Salmo 118:1-2, 14-24; Jeremías 31:1-6 ; Hechos 10:34-43; Juan 20:1-18
La Resurrección, fresco desconocido, siglo XIV, Iglesia de Chora, Estambul
Dios todopoderoso, que por tu Hijo unigénito Jesucristo venciste la muerte y nos abriste la puerta de la vida eterna: Haz que nosotros, que celebramos con alegría el día de la resurrección del Señor, seamos resucitados de la muerte del pecado por tu Espíritu vivificador; por Jesucristo nuestro Señor, que vive y reina contigo y el Espíritu Santo, un solo Dios, ahora y siempre. Amén.
Con los brazos llenos de pegajosas y pesadas especias, María Magdalena ha recorrido en la oscuridad las empinadas calles adoquinadas de Jerusalén, con cuidado de no resbalar con el rocío de la mañana. En la puerta se quedó cabizbaja, con las mejillas encendidas cuando el guardia romano decidió divertirse un poco con la Pascua, sugiriendo que él era la cura para su dolor. Cómo se habían reído él y su amigo, y el sonido la siguió mientras atravesaba la puerta y bajaba a la cantera. Caminos empinados hasta el fondo, sombreados por aquella enorme roca donde habían colocado las cruces hacía un par de días y le habían clavado los clavos en las manos, tan cerca de las murallas de la ciudad que todo el mundo podía situarse en los parapetos y ver cómo sus torturados pulmones luchaban por captar el oxígeno, ver cómo aquel mismo guardia odioso se había burlado de él por morir tan rápidamente. A través del pequeño esquife de tierra depositada por el viento y cubierta por una fina capa de verduras de primavera plantadas por algún jardinero con miras al mercado. Y sí, ahí está: el complejo de la tumba en la cara opuesta del acantilado, con esa enorme piedra rodante para mantener alejados a los chacales. ¿Pero dónde están los guardias? Anoche había habido guardias... ¿por qué está la piedra rodada? ¿Qué está pasando aquí? ¿Dónde está Él? ¿Qué han hecho?
Si tan sólo pudiera encontrar el cadáver, podría arrastrarlo hasta aquí y mejorar las cosas, arrastrar 160 libras de carne ensangrentada de rigor mortis de vuelta a ese mausoleo y envolverlo con algunas vendas limpias.
Si se tratara de una novela, se sucederían los momentos de transformación, la percepción repentina, la profundidad. Pero no es una novela. María está desconcertada, asustada. ¿Recuerdan el final original de Marcos, 16:8, el final que un editor posterior arregló porque no era un momento satisfactorio de la novela? "Y huyeron, presas del terror y del temblor, y no dijeron nada a nadie, porque tenían miedo". No es una novela: es un momento muy humano. María está asustada, confundida, aturdida. Intenta abrazarlo como si, de alguna manera, se convenciera de lo que está viendo. Corre a decírselo a los apóstoles, y luego vuelve a correr para asegurarse de que lo que sus ojos le habían dicho, todas esas costosas especias para embalsamar, cayó de sus brazos al suelo. Pedro y Juan están igual de desconcertados. Los viajeros de Emaús, Cleofás y su acompañante, no entienden nada. Los apóstoles se quedan encerrados en su habitación, enviando a Tomás a hacer la compra, y luego le regañan cuando exige el mismo espectáculo que ya han tenido antes de subir a bordo. Como todos nosotros en nuestro actual momento de ansiedad y confusión, nadie sabe lo que está pasando, y nadie se fía de la evidencia de sus ojos. Ver no es creer: tienen que verlo, una y otra vez, hasta que su creencia se ponga a la altura de la evidencia y les permita finalmente comprender lo que está pasando. Esto no es una novela: no hay claridad repentina, sino confusión y miedo.

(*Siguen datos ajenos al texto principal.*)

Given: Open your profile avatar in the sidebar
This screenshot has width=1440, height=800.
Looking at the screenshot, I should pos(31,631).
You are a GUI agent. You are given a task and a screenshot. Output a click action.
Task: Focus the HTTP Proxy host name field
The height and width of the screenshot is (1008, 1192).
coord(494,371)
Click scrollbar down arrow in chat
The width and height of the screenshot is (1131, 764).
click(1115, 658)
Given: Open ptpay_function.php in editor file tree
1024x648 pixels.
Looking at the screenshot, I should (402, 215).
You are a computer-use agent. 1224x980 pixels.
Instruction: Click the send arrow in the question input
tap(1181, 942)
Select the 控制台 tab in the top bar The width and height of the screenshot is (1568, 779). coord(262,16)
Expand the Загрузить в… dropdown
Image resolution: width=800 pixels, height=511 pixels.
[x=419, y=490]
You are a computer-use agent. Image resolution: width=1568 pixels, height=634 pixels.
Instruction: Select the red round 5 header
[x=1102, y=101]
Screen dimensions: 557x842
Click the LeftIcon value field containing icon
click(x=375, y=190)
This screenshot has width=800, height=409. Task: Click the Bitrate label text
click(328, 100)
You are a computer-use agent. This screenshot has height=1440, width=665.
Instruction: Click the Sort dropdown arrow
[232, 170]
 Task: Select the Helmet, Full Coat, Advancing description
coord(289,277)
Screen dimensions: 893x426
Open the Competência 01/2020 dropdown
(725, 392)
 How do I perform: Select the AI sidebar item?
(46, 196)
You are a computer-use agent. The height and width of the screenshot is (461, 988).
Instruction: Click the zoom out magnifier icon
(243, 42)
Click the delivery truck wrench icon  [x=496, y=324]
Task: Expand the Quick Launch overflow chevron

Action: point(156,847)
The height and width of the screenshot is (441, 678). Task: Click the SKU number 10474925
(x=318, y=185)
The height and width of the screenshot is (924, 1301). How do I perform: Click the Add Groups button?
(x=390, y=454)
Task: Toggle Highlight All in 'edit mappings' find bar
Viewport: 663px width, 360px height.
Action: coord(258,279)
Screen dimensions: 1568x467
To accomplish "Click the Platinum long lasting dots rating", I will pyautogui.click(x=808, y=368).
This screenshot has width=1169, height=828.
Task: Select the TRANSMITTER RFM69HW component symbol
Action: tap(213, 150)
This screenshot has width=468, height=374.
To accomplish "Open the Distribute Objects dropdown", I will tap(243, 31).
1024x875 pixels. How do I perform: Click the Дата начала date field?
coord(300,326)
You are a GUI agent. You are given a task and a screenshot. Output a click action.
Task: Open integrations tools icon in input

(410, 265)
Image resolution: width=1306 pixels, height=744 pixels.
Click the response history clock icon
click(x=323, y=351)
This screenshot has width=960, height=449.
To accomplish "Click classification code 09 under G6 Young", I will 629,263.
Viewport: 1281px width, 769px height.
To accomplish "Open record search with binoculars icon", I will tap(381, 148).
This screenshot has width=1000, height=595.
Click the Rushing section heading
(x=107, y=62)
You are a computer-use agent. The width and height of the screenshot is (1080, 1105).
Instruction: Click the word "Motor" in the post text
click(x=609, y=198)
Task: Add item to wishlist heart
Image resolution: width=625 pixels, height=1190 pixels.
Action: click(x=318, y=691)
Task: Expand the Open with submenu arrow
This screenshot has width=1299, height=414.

Cristo ha resucitado y ha venido a nosotros, amigos. Puede que no lo entendamos ahora, porque el terror y el temblor pueden retrasar nuestra comprensión. Pero Cristo ha resucitado, es la primicia, el sello y la firma del contrato de la lenta, cuidadosa y eficaz eliminación por parte de Dios de los quebrantos, las penas y los dolores autoinfligidos de la desventurada marcha de nuestra especie por los pasillos de la historia. Puede que no entendamos cómo lo hace, pero la Tumba Vacía es el pago inicial de la redención del universo. Y Dios no incumple, no importa que nuestro miedo y ansiedad sugieran lo contrario. Cristo ha resucitado, aleluya, pisoteando la muerte por la muerte y dando vida a los que están en la tumba.